Merchants are required to pay an interchange fee to credit card companies for the convenience of using their currency. Forty states have now opted to pass that cost along to consumers – Minnesota included.
The interchange fee is often referred to as a “swipe fee” because it accumulates every time a person swipes their credit card for payment. Over the years, Visa and MasterCard have collected billions of dollars from businesses. A litany of businesses filed suit against the card companies, believing they have paid too much.
After seven years of litigation, in July 2012, defendants Visa, MasterCard and a group of large financial firms forfeited $7.25 billion to settle an antitrust case pursued by retailers. The largest private damage recovery in United States antitrust history, according to court documents. As part of that forfeiture, card issuers reduced their interchange rates and businesses were given authority to implement a surcharge, in the form of a “checkout fee.”
As of Sunday, January 27, fees between 1.5 and 4 percent of a purchase price have been tacked onto credit card transactions. The fee does not apply to debit purchases.
If a business opts to impose the checkout fee, a sign must be posted. This notification applies to online businesses as well. The fee is voluntary, but if businesses don’t implement a surcharge, they must pay the tax themselves.
A merchant’s sign must include: the amount of any surcharge that the merchant imposes, a statement that the surcharge is being imposed by the merchant and a statement that the surcharge the merchant imposes is not greater than the applicable merchant discount rate for transactions. The Congressional $10 minimum for credit card transactions enacted through the Durbin Amendment still stands.

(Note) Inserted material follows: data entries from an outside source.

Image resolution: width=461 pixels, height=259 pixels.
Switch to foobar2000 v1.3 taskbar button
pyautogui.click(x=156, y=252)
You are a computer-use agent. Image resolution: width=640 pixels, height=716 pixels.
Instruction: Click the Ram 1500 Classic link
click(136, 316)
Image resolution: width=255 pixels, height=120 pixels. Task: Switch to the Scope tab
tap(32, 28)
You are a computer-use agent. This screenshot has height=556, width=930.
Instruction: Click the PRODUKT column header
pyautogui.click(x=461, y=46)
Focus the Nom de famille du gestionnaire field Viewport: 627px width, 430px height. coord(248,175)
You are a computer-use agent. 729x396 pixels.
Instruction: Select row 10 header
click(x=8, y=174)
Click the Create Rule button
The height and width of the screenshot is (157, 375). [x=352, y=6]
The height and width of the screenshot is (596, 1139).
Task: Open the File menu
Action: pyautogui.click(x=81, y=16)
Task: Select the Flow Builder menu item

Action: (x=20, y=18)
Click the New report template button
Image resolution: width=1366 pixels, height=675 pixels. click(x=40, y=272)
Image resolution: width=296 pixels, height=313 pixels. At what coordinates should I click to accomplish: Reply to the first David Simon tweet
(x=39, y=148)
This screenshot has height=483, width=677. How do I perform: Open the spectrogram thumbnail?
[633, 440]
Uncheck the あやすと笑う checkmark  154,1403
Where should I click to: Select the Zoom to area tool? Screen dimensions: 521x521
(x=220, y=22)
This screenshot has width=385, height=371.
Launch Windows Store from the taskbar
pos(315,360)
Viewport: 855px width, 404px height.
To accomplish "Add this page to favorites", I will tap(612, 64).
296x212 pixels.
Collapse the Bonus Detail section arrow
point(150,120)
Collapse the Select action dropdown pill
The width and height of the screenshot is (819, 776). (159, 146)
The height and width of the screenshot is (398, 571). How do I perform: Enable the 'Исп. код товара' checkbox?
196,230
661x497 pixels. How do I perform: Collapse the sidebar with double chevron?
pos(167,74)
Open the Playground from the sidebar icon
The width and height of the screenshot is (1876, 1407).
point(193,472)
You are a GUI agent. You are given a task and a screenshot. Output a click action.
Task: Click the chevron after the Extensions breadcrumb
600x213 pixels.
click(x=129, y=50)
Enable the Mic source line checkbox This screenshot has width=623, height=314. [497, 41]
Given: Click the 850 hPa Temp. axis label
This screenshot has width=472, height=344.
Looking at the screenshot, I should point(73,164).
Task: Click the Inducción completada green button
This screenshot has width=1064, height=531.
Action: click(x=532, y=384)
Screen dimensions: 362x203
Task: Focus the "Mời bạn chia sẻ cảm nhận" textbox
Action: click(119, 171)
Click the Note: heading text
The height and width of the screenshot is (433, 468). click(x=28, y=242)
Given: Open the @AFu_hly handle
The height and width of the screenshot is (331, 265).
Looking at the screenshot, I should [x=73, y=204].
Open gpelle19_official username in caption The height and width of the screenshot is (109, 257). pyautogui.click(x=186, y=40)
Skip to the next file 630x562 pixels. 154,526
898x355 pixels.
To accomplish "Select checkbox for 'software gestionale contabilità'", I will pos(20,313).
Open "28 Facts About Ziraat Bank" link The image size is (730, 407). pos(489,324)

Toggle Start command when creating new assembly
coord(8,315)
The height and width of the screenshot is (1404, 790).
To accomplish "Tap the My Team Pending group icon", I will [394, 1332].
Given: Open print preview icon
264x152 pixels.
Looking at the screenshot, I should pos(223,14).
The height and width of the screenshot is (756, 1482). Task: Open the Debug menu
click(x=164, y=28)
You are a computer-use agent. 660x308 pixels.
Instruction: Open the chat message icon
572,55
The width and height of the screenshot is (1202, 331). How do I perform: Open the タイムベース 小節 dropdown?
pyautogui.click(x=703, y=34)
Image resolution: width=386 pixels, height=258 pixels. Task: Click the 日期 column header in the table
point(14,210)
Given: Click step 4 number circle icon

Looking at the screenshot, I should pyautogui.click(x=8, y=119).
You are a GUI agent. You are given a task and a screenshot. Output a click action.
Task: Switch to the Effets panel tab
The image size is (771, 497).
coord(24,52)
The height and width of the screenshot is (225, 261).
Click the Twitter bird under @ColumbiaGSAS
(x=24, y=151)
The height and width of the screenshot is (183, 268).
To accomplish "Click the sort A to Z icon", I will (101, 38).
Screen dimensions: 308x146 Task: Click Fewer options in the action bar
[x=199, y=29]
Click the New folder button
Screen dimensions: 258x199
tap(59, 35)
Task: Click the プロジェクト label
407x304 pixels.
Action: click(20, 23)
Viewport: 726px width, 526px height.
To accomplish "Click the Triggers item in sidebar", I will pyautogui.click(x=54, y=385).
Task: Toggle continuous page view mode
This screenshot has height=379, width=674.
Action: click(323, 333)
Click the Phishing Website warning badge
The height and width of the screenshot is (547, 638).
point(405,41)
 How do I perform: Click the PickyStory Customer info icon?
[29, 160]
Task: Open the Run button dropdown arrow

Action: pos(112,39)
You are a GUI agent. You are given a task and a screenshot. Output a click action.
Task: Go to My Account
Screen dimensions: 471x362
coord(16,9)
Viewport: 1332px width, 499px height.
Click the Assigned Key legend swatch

Some people are concerned that retailers may charge the fee twice since payment processing costs are generally already included in a product’s final price. The Board of Governors of the Federal Reserve System allows for a cost of acceptance, which is a capped amount applied to credit and debit transactions. Anything above that is at the business’s discretion.
National retailers, including Walmart, Target, Macy’s, JCPenney and McDonald’s, have stated that they will not be charging a checkout fee.
As outlined in the case settlement, $6.05 billion will be paid back to class plaintiffs to compensate for past damages. A $1.2 billion fund will be paid to merchant class members that do not opt out and that accept Visa and MasterCard credit card transactions during July 2012 to January 2013. MasterCard strongly disagreed with the claim but continued with the settlement to avoid years of litigation.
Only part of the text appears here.